Well, up at 7 AM and still NOTHING. I had rushed to my computer, sure that there was an email waiting to be opened that confirmed Andrew had arrived. When there was no news, we tried making contact again, but by then it was the middle of the night in Newcastle, and we just had to WAIT.
When we went to church, I desperately was praying. Here is Tracy, the "great woman of faith", being forced to WALK the TALK. I am the one forever encouraging others to trust God and His plan, knowing that He is sovereign over everything. In knew in my HEAD that Andrew is in God's protection, that God called him to be there, that God was in control.....but the sick feeling in the pit in my stomach gave me away. I had been gripped with fear.

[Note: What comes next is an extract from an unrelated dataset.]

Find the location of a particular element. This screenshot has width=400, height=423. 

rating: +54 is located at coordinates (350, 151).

During worship, praising God, singing the words, "I have been set free...it is for freedom that I have been set free...." I released the worry... the questioning... ANDREW... to the Lord. God loves Andrew even more than I do. And, IF the worst of all my imaginary circumstances actually came to pass, then God was weaving them into His plan and purpose for something greater. I heard in my head the same words I had spoken to Brian on our Grand Canyon road trip. We had been stranded in the Colorado Rockies during a blizzard. The hotel where we were was full, the roads were closed and we had nowhere to go. As Brian worried that night going to bed, we prayed, and I reassured him that God wasn't going to bring us all the way out west on this awesome trip to leave us stranded in Colorado. In the morning, a room had opened up. In church, while singing, I heard those same words, "God is not going to bring Andrew all the way to Australia and leave him stranded somewhere."
I immediately felt peace!
And, this is where God's TENDERNESS completely blows me away.
Take 2 on Les Mis.
The night before I had NOT enjoyed the show one bit....I was worried about Andrew. I just wanted to be home.

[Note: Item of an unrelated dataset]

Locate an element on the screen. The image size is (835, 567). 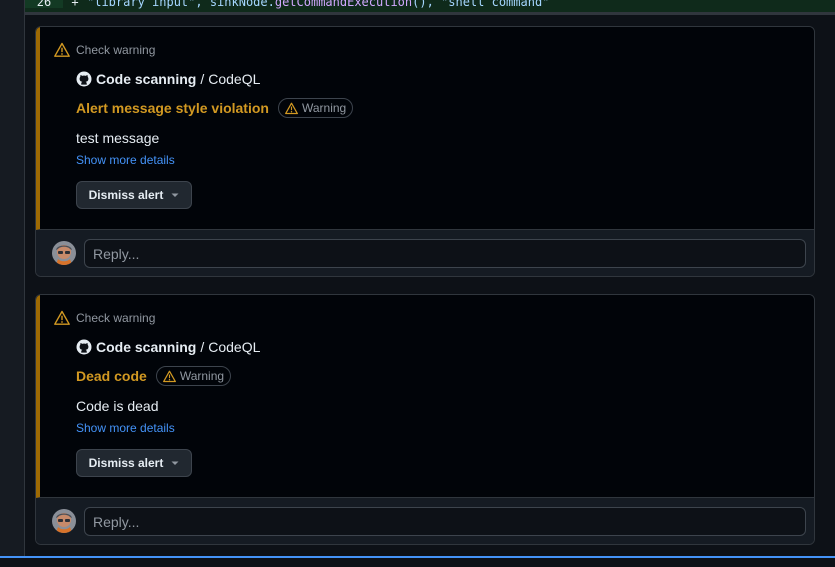
alert-title-row: Dead code Warning is located at coordinates (154, 376).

Sunday's matinee was completely different. I felt peace about Andrew. Grandma and Grandpa were there to see the show. We had AMAZING tickets center and just a few rows back. But, as we were being seated, we realized we were one seat short. I had somehow only ordered 6 instead of 7! The usher graciously told us Abby could sit on my lap or I thought I could watch down in the green room. But, to our amazement, the lady behind us told us she had an EXTRA SEAT! Someone in her party could not make it at the last minute and the seat directly behind us was available! Isn't God so awesome????
The show was amazing! Every song perfect...Aaron did his BEST performance yet.
Then, at intermission, I received a message that Andrew had gotten to YWAM base safely and he would contact us soon. We went in to enjoy the rest of the show. During the story, Jean Valjean
sings an amazing song, "Bring Him Home." This song will bring tears to your eyes, but as Valjean prayed that God would bring this young son home safely, I bawled my eyes out. This was my prayer and Jared Rogers had me completely weeping as he sung the exact words I was feeling.
As we were walking into the lobby, my phone began vibrating, and as I looked at the front, I saw Andrew's smile. He was calling from Australia! The auditorium was clear and I was able to talk to my sweet boy. He had not had Internet access until then since he had arrived on a Sunday. We were able to laugh and cry and it felt GLORIOUS! How good God is!